(Stored items)

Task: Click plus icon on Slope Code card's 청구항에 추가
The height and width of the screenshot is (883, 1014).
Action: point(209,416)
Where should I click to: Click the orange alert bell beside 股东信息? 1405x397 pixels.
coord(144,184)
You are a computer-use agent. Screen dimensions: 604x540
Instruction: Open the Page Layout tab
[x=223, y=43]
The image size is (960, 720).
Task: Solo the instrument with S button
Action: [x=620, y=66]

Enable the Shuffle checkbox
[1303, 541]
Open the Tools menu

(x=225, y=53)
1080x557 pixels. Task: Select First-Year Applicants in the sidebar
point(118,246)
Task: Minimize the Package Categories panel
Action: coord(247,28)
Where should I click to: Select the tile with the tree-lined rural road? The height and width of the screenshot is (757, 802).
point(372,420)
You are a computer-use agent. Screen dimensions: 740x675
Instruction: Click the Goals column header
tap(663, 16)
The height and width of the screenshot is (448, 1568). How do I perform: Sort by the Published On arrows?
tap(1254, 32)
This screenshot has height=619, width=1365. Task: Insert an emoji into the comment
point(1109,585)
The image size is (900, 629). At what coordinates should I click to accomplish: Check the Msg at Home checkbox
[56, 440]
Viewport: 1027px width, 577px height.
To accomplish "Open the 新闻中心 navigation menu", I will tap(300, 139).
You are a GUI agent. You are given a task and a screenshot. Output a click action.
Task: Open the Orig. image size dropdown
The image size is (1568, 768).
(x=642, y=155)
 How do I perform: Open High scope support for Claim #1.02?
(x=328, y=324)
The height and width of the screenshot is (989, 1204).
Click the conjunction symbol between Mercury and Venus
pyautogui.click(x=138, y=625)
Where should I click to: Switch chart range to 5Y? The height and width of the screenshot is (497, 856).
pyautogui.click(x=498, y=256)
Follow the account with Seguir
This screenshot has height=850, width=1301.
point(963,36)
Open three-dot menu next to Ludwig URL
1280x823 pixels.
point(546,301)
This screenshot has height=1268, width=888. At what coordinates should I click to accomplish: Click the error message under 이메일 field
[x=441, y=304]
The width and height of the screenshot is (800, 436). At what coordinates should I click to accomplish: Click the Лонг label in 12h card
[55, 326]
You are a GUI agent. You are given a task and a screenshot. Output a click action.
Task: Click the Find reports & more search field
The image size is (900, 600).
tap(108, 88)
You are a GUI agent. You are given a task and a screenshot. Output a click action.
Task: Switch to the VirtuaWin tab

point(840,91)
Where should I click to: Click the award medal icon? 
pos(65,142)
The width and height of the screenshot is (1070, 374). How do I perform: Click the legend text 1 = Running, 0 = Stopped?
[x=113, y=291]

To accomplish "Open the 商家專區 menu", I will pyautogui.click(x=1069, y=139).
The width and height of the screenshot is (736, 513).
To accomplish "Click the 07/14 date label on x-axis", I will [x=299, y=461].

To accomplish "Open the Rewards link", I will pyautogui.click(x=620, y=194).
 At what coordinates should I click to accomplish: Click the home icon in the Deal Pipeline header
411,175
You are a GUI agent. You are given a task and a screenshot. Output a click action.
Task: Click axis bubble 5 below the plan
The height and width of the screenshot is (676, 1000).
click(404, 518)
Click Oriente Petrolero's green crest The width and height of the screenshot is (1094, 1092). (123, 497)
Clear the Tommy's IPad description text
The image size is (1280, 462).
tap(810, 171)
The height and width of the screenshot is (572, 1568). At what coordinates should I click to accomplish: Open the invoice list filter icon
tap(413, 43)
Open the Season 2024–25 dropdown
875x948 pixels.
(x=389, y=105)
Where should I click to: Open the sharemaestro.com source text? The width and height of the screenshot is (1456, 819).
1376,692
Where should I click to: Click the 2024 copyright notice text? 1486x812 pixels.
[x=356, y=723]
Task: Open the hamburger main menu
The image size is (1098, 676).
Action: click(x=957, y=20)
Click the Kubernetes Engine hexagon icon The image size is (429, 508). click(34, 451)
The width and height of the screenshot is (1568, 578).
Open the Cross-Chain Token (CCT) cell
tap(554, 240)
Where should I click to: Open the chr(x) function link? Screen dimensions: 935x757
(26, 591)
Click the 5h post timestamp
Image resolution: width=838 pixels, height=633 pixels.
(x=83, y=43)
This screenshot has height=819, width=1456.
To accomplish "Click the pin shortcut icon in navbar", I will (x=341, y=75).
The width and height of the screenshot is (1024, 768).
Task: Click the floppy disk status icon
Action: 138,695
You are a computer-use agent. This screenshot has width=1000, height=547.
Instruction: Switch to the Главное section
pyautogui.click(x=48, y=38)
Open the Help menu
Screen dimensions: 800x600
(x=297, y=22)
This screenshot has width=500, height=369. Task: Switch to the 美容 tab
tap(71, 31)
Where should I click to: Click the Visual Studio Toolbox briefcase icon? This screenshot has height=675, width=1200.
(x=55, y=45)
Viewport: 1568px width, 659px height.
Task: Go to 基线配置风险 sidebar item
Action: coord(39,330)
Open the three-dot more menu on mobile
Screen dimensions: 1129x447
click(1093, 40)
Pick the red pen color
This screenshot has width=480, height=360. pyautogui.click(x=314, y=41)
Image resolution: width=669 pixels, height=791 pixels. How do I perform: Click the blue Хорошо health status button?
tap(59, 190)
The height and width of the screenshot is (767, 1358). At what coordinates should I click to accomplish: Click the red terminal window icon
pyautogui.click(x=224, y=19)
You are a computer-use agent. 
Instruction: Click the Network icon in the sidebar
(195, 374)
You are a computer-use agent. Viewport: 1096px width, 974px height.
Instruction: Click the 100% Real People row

| Exercise description |
Look through the data above. Copy every line with the string "dropdown" in it.

| Task solution |
Task: Open the Orig. image size dropdown
Open the Season 2024–25 dropdown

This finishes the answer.